43. The “Holiday Heart Syndrome” typically refers to an episode of atrial fibrillation occurring in individuals without structural heart disease after:

  • A. A long vacation
  • B. Acute excessive alcohol consumption
  • C. A major cardiac surgery
  • D. A viral illness

Answer: B. Acute excessive alcohol consumption

44. What is the primary consideration when choosing between a beta-1 selective beta-blocker (e.g., metoprolol) versus a non-selective beta-blocker (e.g., propranolol) for rate control in a patient with AFib and concomitant asthma?

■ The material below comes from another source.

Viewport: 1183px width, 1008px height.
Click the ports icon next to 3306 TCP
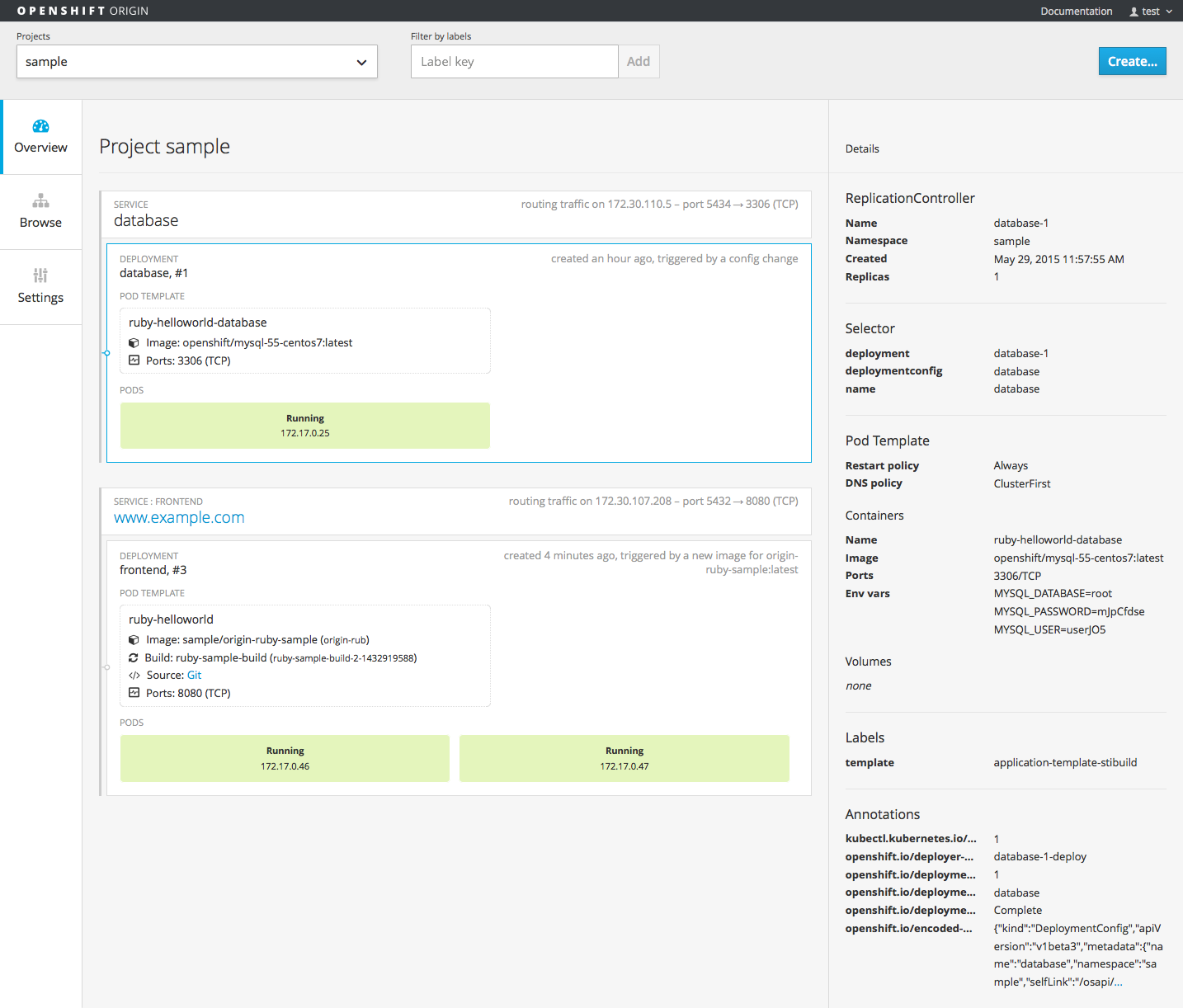click(x=134, y=360)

  • A. Cost of the medication
  • B. Beta-1 selective agents are generally preferred to minimize the risk of bronchospasm.
  • C. Non-selective agents have better rate control.
  • D. Both are equally safe in asthma.

Answer: B. Beta-1 selective agents are generally preferred to minimize the risk of bronchospasm.

45. What is a common side effect of adenosine that limits its use for chronic arrhythmia management?

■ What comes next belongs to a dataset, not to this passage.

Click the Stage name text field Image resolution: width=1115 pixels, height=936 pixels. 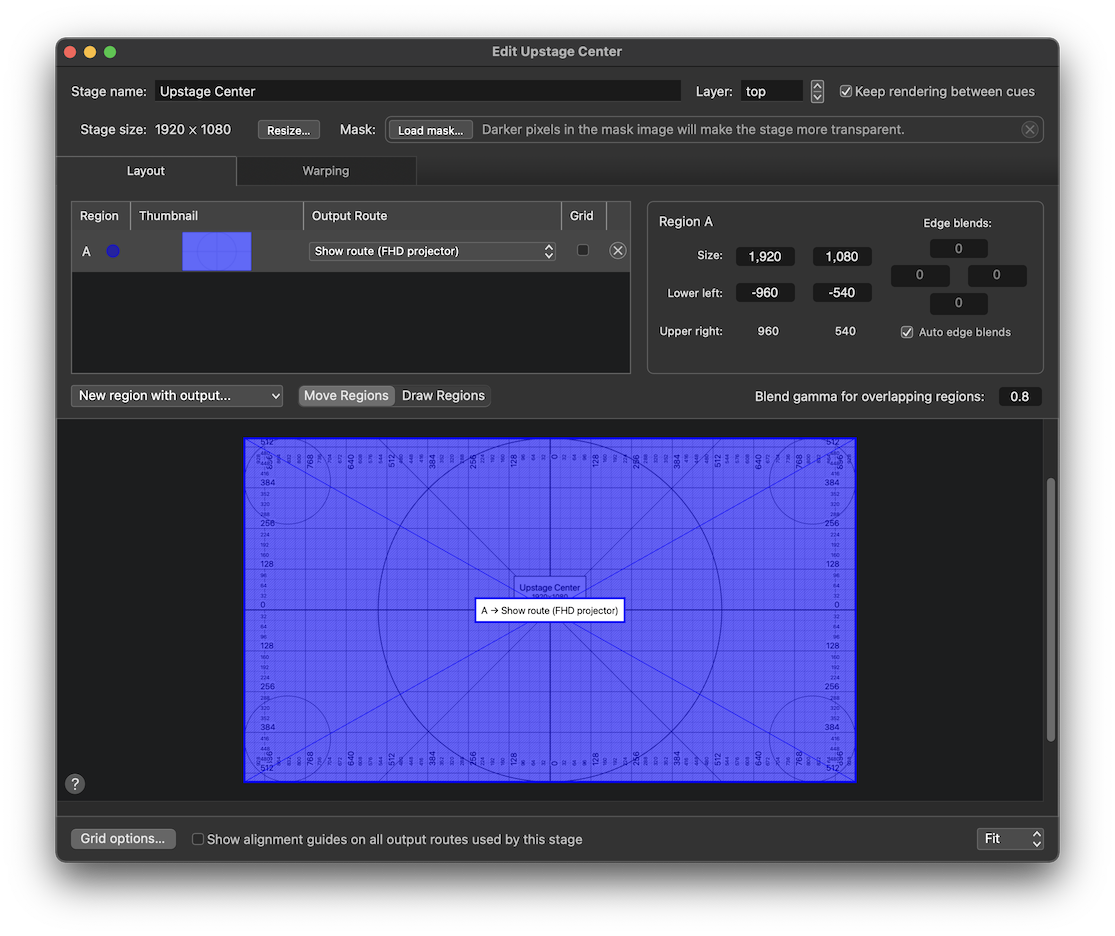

  • A. Its extremely short half-life, making it suitable only for acute IV termination of SVTs.
  • B. Severe hepatotoxicity.
  • C. The development of tolerance.
  • D. Its proarrhythmic effect causing atrial fibrillation.

Answer: A. Its extremely short half-life, making it suitable only for acute IV termination of SVTs.

46. When managing arrhythmias, “upstream therapy” refers to:

  • A. Treating the arrhythmia with the most potent drug first.
  • B. Managing underlying conditions and risk factors (e.g., hypertension, heart failure, ischemia, sleep apnea) that can promote or perpetuate arrhythmias.
  • C. Using only Class III antiarrhythmics.
  • D. Implanting a pacemaker before trying medications.

Answer: B. Managing underlying conditions and risk factors (e.g., hypertension, heart failure, ischemia, sleep apnea) that can promote or perpetuate arrhythmias.

47. Patients on long-term amiodarone therapy should be counseled about which potential skin-related side effect?

  • A. Vitiligo
  • B. Photosensitivity and a bluish-gray skin discoloration with prolonged use
  • C. Severe acne
  • D. Alopecia

Answer: B. Photosensitivity and a bluish-gray skin discoloration with prolonged use

48. Which of the following laboratory tests is essential to monitor in patients receiving dofetilide due to its risk of QT prolongation and renal excretion?

  • A. Liver function tests
  • B. Serum creatinine (to assess renal function for dosing) and serum potassium/magnesium
  • C. Complete blood count
  • D. Serum digoxin level

Answer: B. Serum creatinine (to assess renal function for dosing) and serum potassium/magnesium

49. The management of multifocal atrial tachycardia (MAT) primarily focuses on:

  • A. Immediate electrical cardioversion.
  • B. Treating the underlying precipitating illness (e.g., severe pulmonary disease, electrolyte imbalance).
  • C. Administration of Class Ic antiarrhythmics.
  • D. Long-term anticoagulation for all patients.

Answer: B. Treating the underlying precipitating illness (e.g., severe pulmonary disease, electrolyte imbalance).

50. What is the pharmacist’s role in the interprofessional team managing a patient with a complex arrhythmia?

  • A. To perform the catheter ablation procedure.
  • B. To optimize antiarrhythmic drug therapy, monitor for efficacy and adverse effects, manage drug interactions, and provide patient education.
  • C. To make the sole decision on ICD implantation.
  • D. To interpret all complex ECGs independently.

Answer: B. To optimize antiarrhythmic drug therapy, monitor for efficacy and adverse effects, manage drug interactions, and provide patient education.